O Brasil está perdendo uma guerra, com uma montanha de novos corpos de seus cidadãos erguida diariamente. Enquanto isso, aquele que, em tese, seria o nosso general se preocupa com sua guerra particular para se manter no poder.
"O governo federal fez a sua parte até demais", afirmou Bolsonaro, também nesta quarta. Fez sim. Mas só não falou que foi em nome do inimigo.
Ele tem sido um dos grandes vetores de espalhamento dessa pereba em território nacional ao promover aglomerações e combater tanto quarentenas quanto o isolamento social. No carnaval, por exemplo, enquanto médicos, cientistas e pesquisadores pediam pelamordedeus para todos ficarem em casa, ele juntava pequenas multidões de fãs nas praias de Santa Catarina. A mensagem que passava com seus atos era de que a pandemia não era tudo aquilo, ou seja, uma "gripezinha".
Os corpos de hoje são a colheita do que foi plantado naquele feriado.
Mesmo hoje, ele não abandonou essa prática quando falou à sua base de apoiadores, em frente ao Palácio do Alvorada. "Esses governadores, não são todos, só sabem essa política do 'fica em casa'. Não deu certo ano passado, mortes tivemos, mortes continuamos tendo. Infelizmente, de uma forma ou de outra, mortes continuarão acontecendo."

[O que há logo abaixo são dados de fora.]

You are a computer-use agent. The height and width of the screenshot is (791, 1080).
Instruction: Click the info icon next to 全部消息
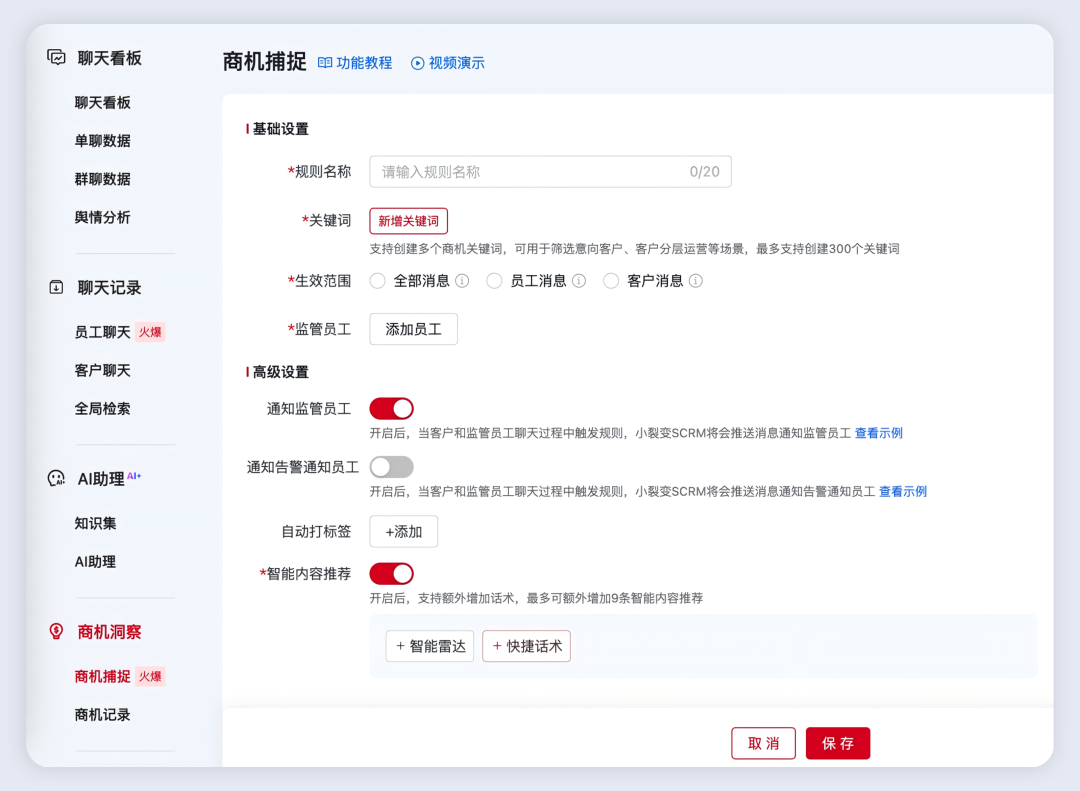(x=461, y=281)
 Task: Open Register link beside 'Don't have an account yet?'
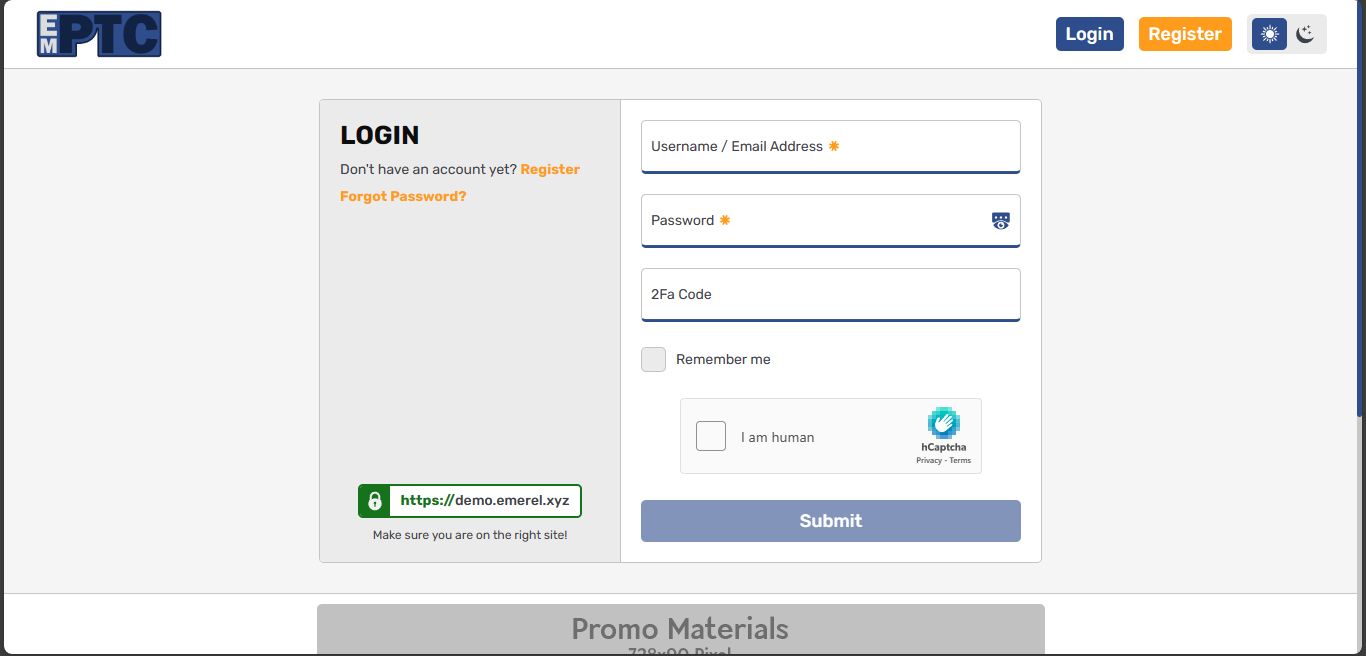tap(550, 170)

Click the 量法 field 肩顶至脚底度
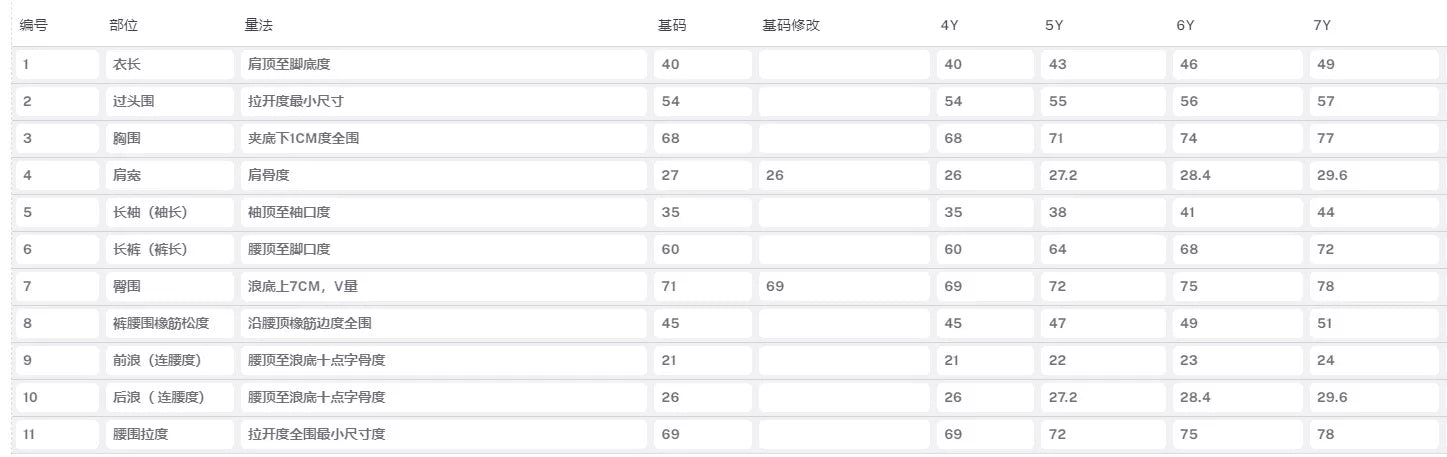click(x=443, y=65)
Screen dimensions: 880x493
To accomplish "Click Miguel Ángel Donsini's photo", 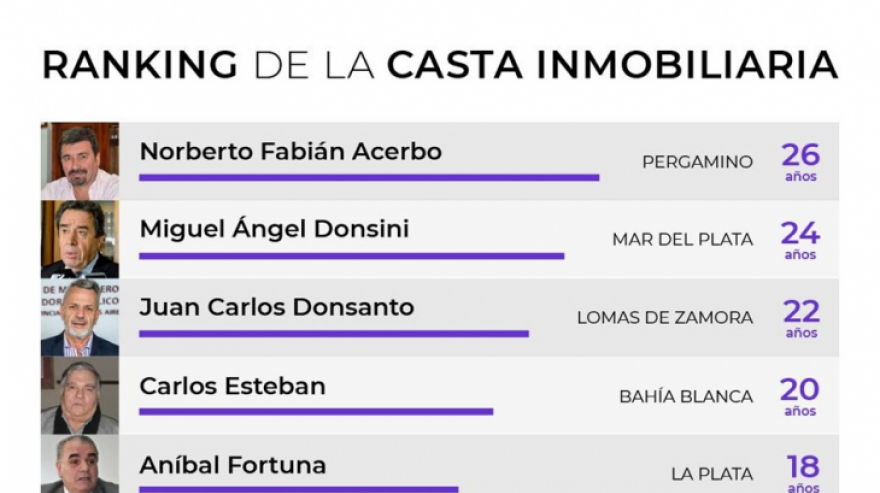I will [x=80, y=239].
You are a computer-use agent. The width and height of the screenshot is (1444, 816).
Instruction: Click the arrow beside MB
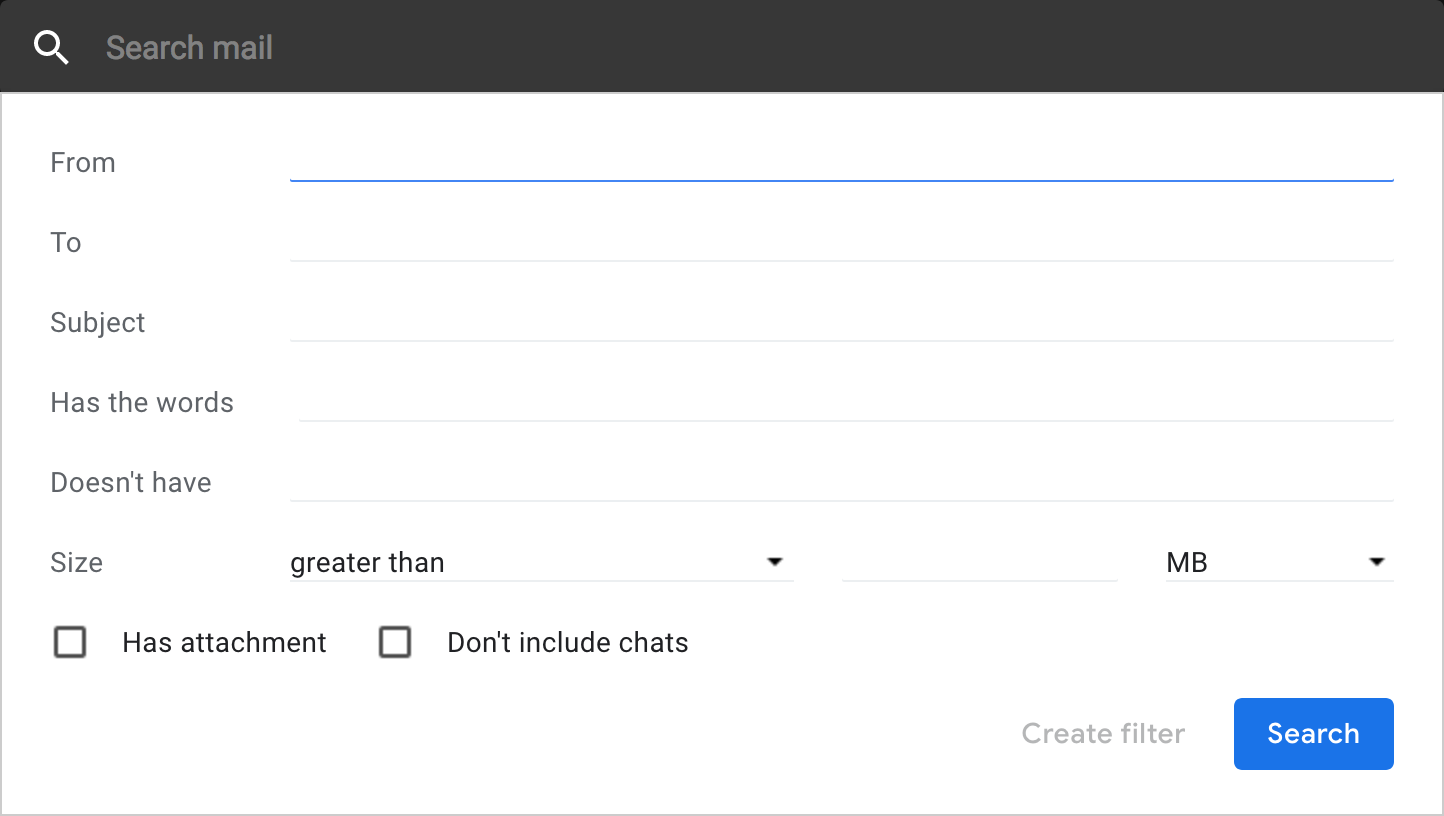(x=1376, y=562)
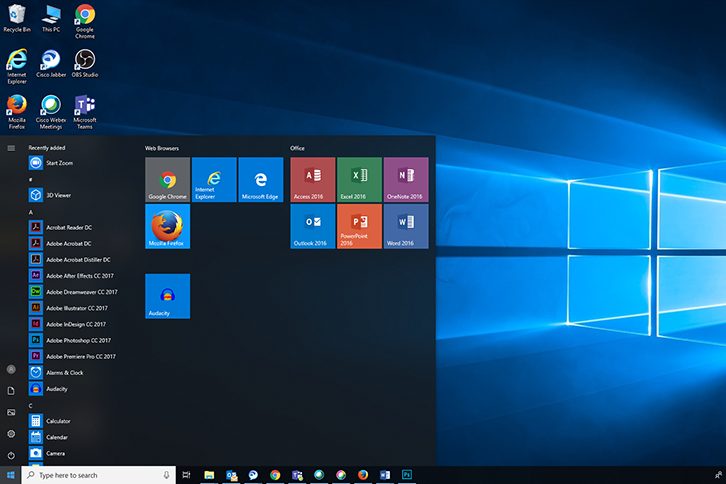Open the Microsoft Edge tile
The width and height of the screenshot is (726, 484).
point(260,179)
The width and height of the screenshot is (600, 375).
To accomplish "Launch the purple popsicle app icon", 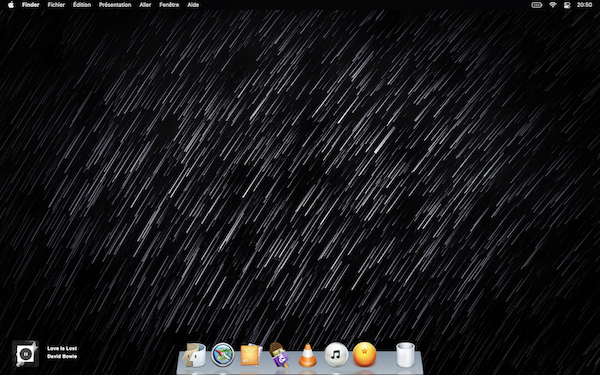I will [279, 355].

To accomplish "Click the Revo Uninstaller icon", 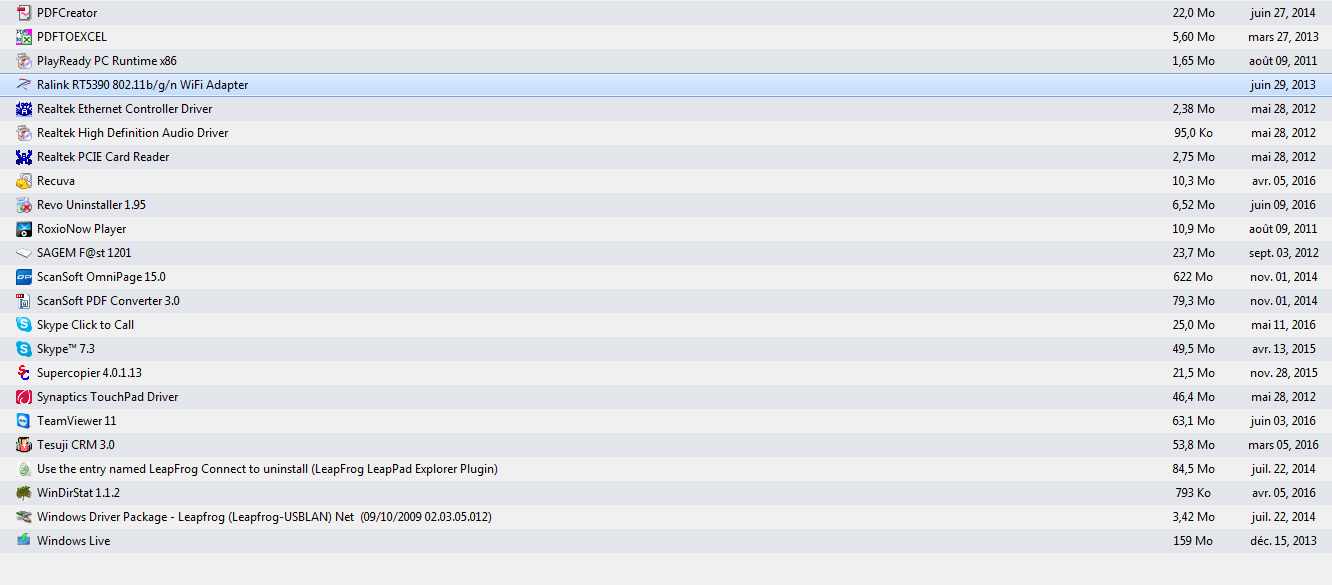I will click(24, 205).
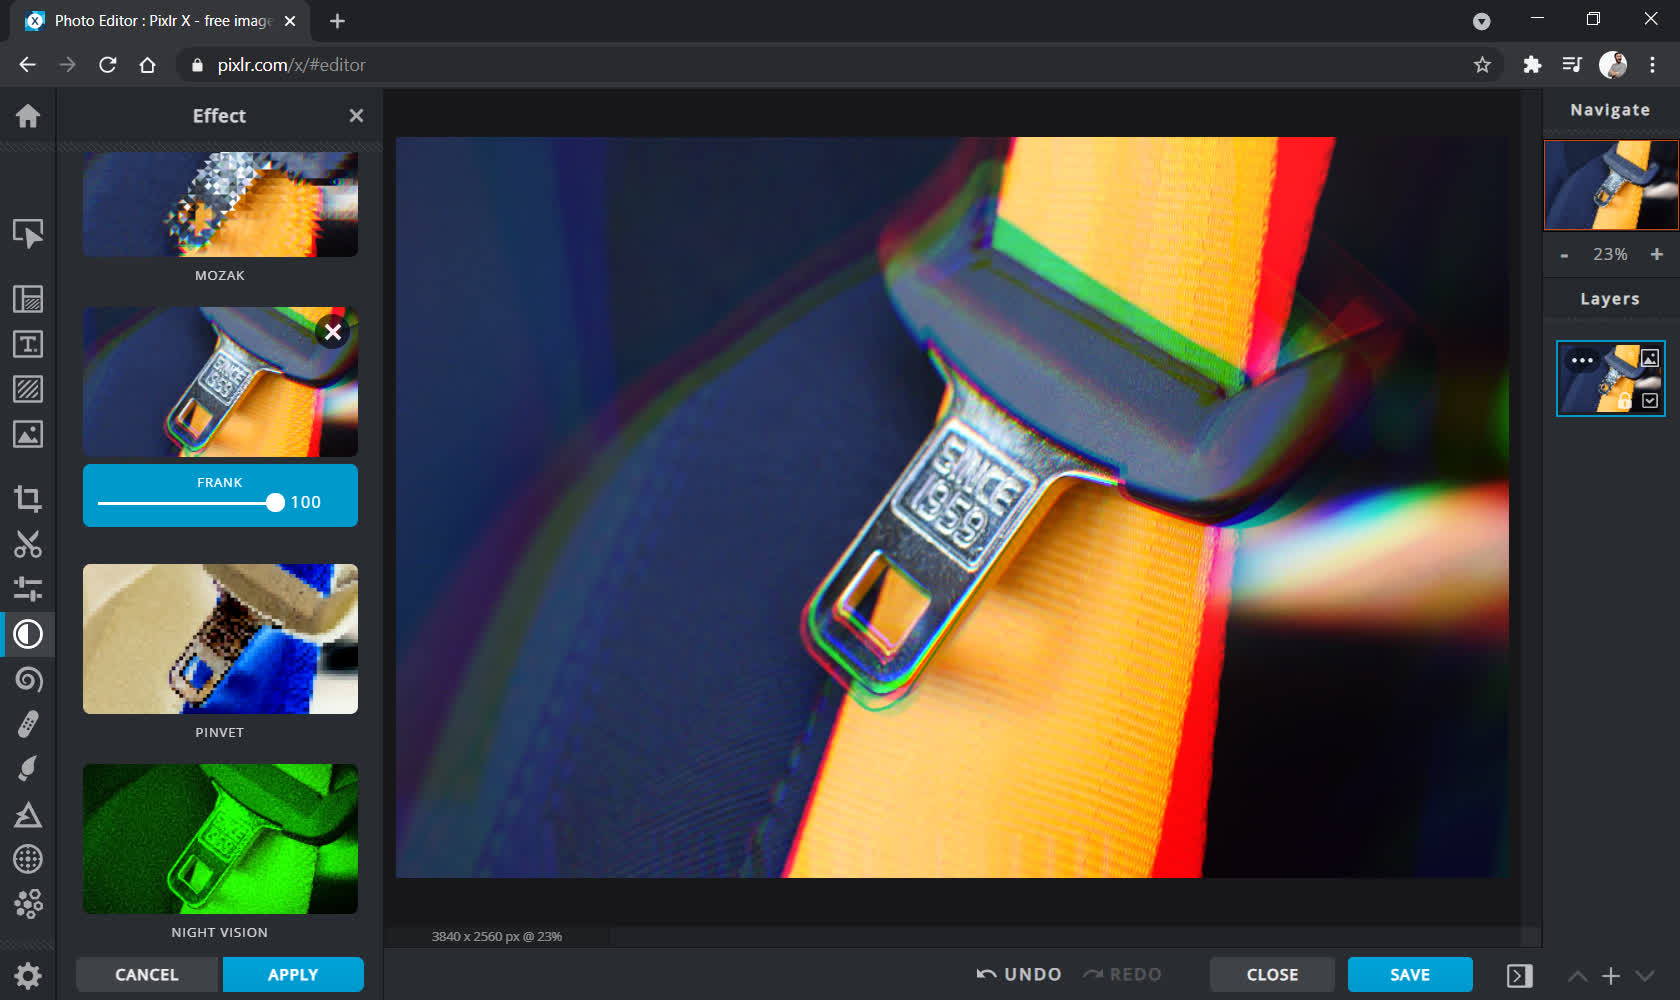1680x1000 pixels.
Task: Click the Save button
Action: tap(1410, 975)
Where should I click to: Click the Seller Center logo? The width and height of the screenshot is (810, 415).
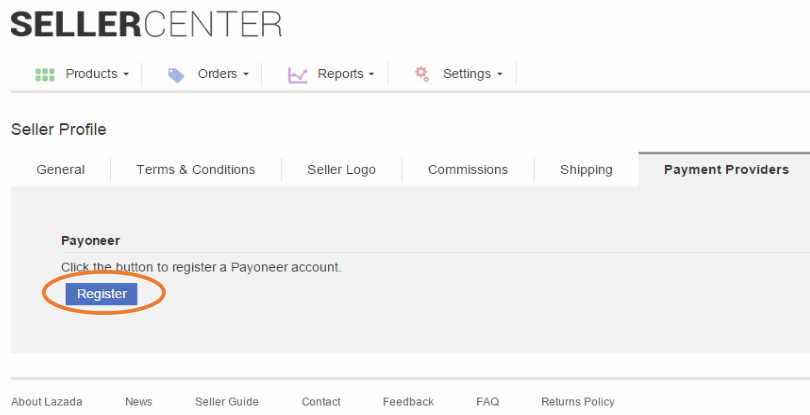146,24
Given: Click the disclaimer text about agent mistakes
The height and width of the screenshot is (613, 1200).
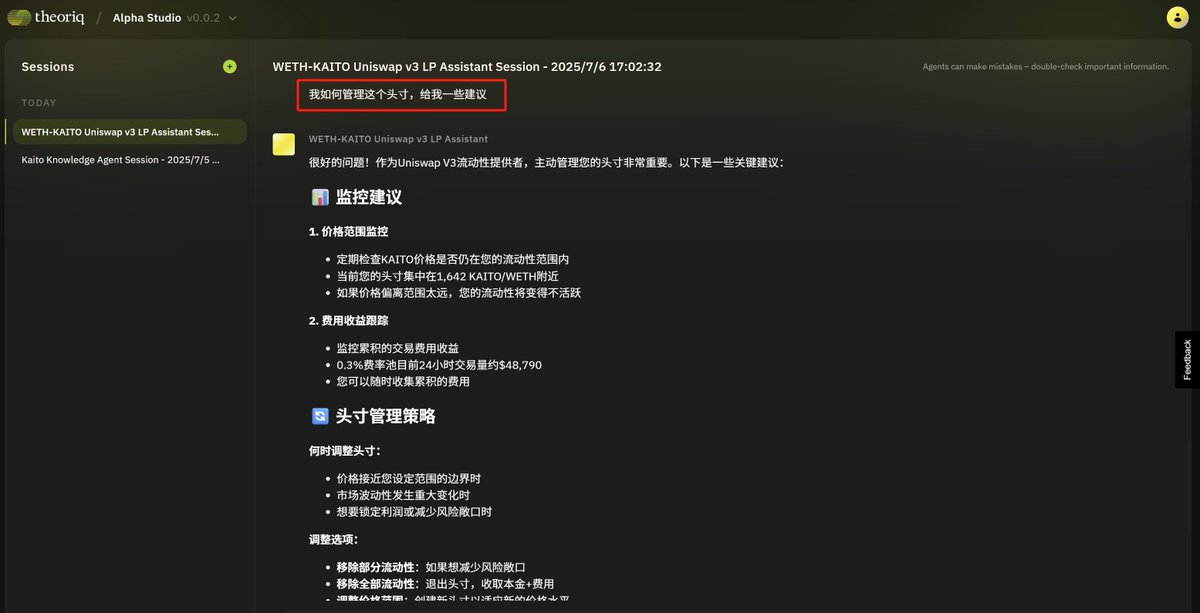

Por mais que tente, agora, abraçar a vacina, ele já fez o bastante para ser lembrado. "A gente lamenta todos os mortos, mas é o destino de todo mundo", disse ele mais de uma vez, cunhando um novo lema de governo. Ironicamente, uma frase sobre a banalização da morte vai fazer com que seja imortalizado. Não da forma como ele imagina, claro.